During the March 4 blackout, residents of Havana described gathering outdoors to cook over wood and charcoal fires.

Business owners watched their frozen food spoil. People reported not sleeping because without fans or air conditioning, the mosquitoes were unbearable.

Internet access was cut as the government moved to prevent the spread of information and suppress potential protests, a tactic Cuba used during previous blackout-related unrest in October 2024, when police deployed to clear protesters by force in Havana’s streets.

This crisis has been described by analysts as the most severe Cuba has experienced since the collapse of the Soviet Union in 1991, when the loss of Soviet oil subsidies triggered a decade-long economic depression Cubans call the Special Period.

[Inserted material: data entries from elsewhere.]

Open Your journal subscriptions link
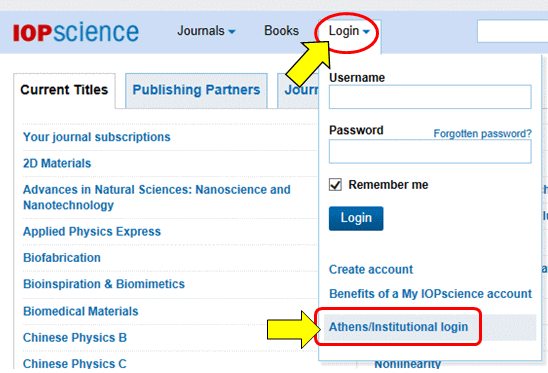The height and width of the screenshot is (373, 548). (97, 137)
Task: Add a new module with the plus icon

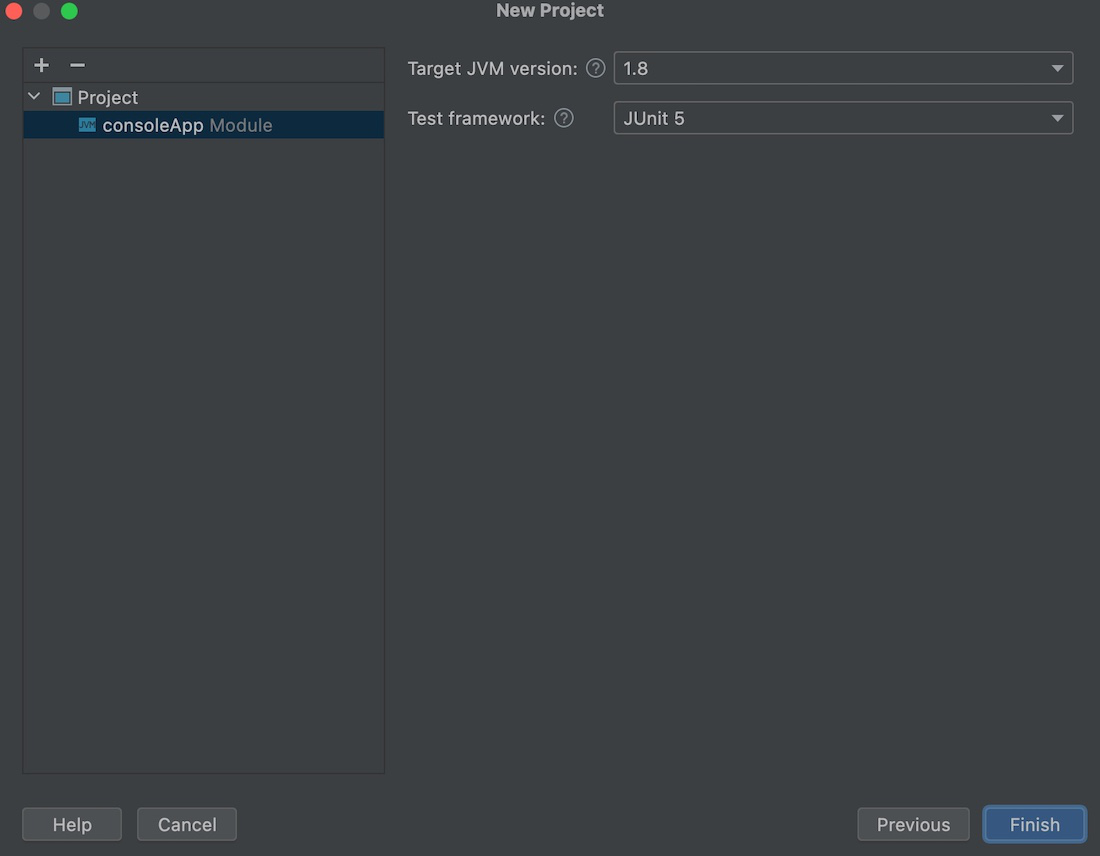Action: pyautogui.click(x=41, y=65)
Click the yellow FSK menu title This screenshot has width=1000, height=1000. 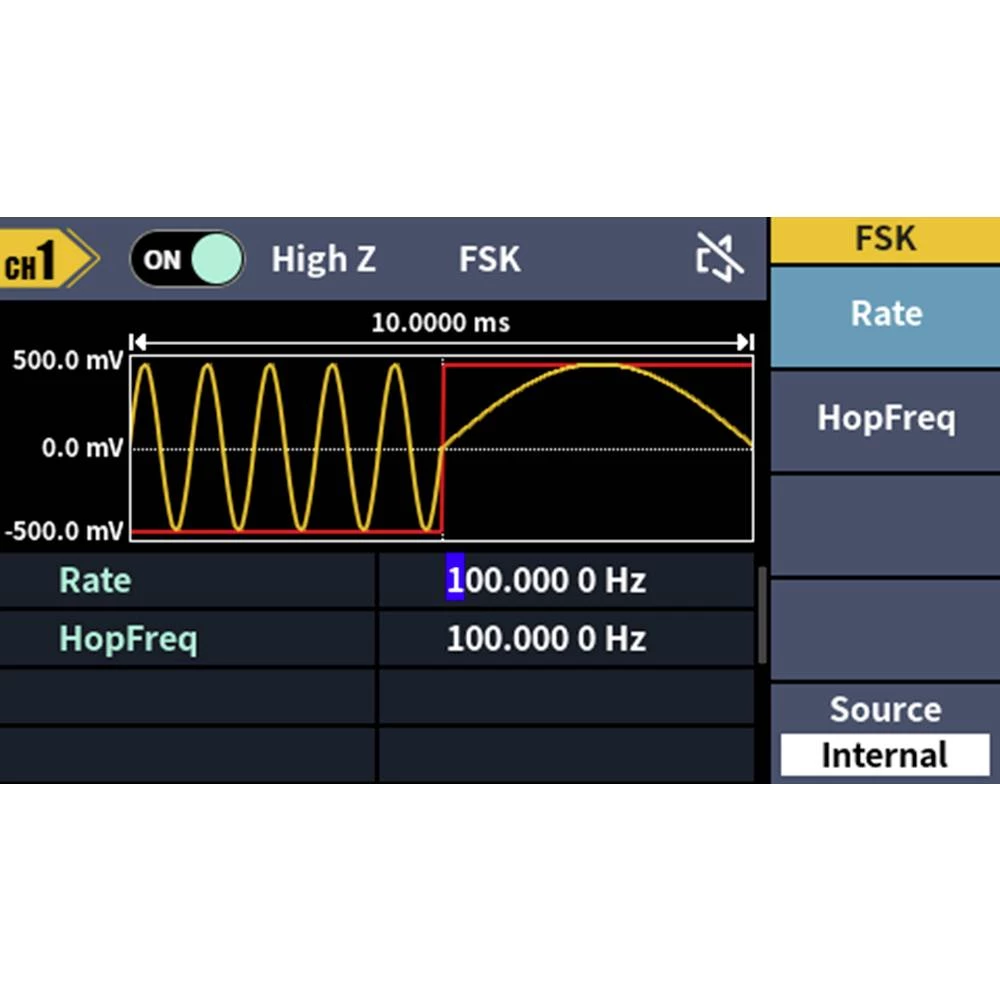tap(885, 239)
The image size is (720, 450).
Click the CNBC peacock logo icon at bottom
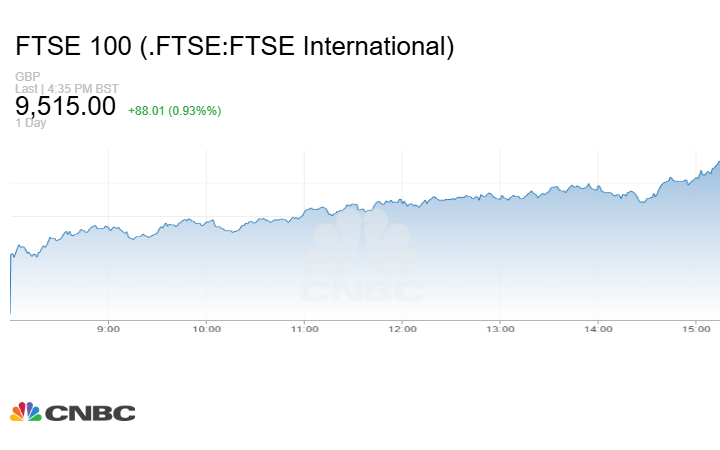tap(26, 411)
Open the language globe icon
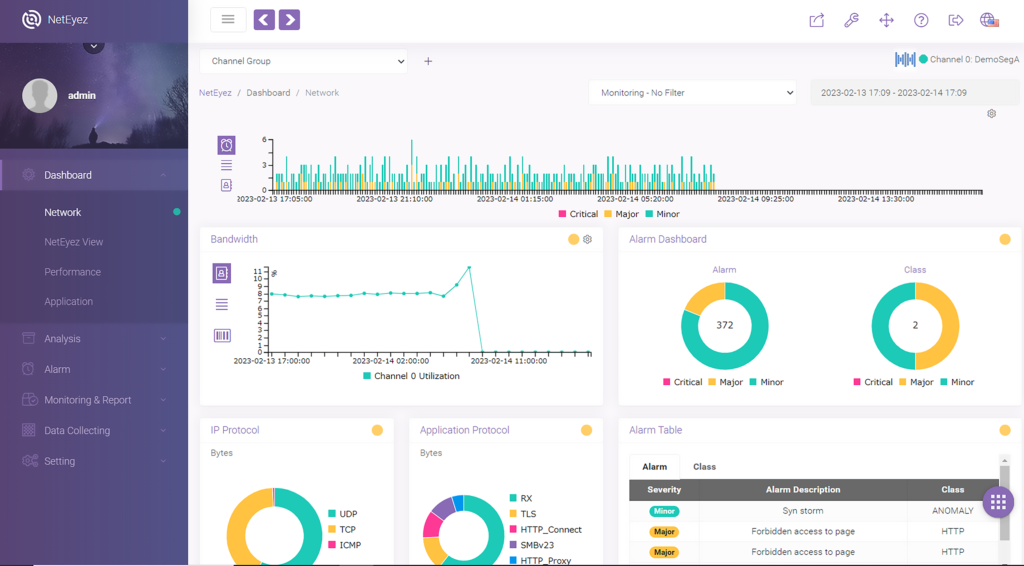 pyautogui.click(x=989, y=20)
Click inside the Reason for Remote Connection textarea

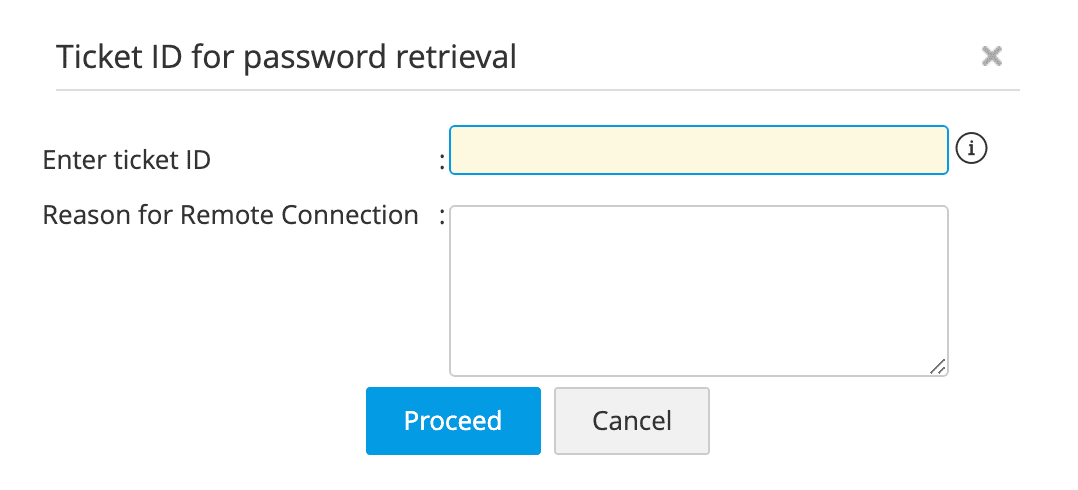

Then, Cubans learned to grow food on rooftops and ride bicycles to work. Now they are running out of the fuel to keep the lights on entirely.

United States And Cuba At Odds

The United States and Cuba have been in an adversarial relationship for more than sixty years, but the current crisis is the most acute intervention in Cuba’s energy infrastructure in the modern era.

Trump has been explicit about his goals. He has said openly that regime change in Havana is “a matter of time” and has described Cuba’s communist government as being “in its last moments.”

The oil blockade is not a side effect of policy, it is the policy.

The UN Secretary-General has expressed being “extremely concerned” about Cuba’s humanitarian situation, warning it could “worsen, or even collapse” without adequate fuel.

Democratic senators have filed a war powers resolution attempting to check Trump’s actions toward Cuba. The moves have had no effect on the embargo.

At the same time, Díaz-Canel confirmed on Friday that Cuba is holding talks with the United States government in an attempt to resolve the situation.

Trump has suggested a deal may be coming but has indicated his administration is focused on Iran first. Cuba, meanwhile, cannot wait.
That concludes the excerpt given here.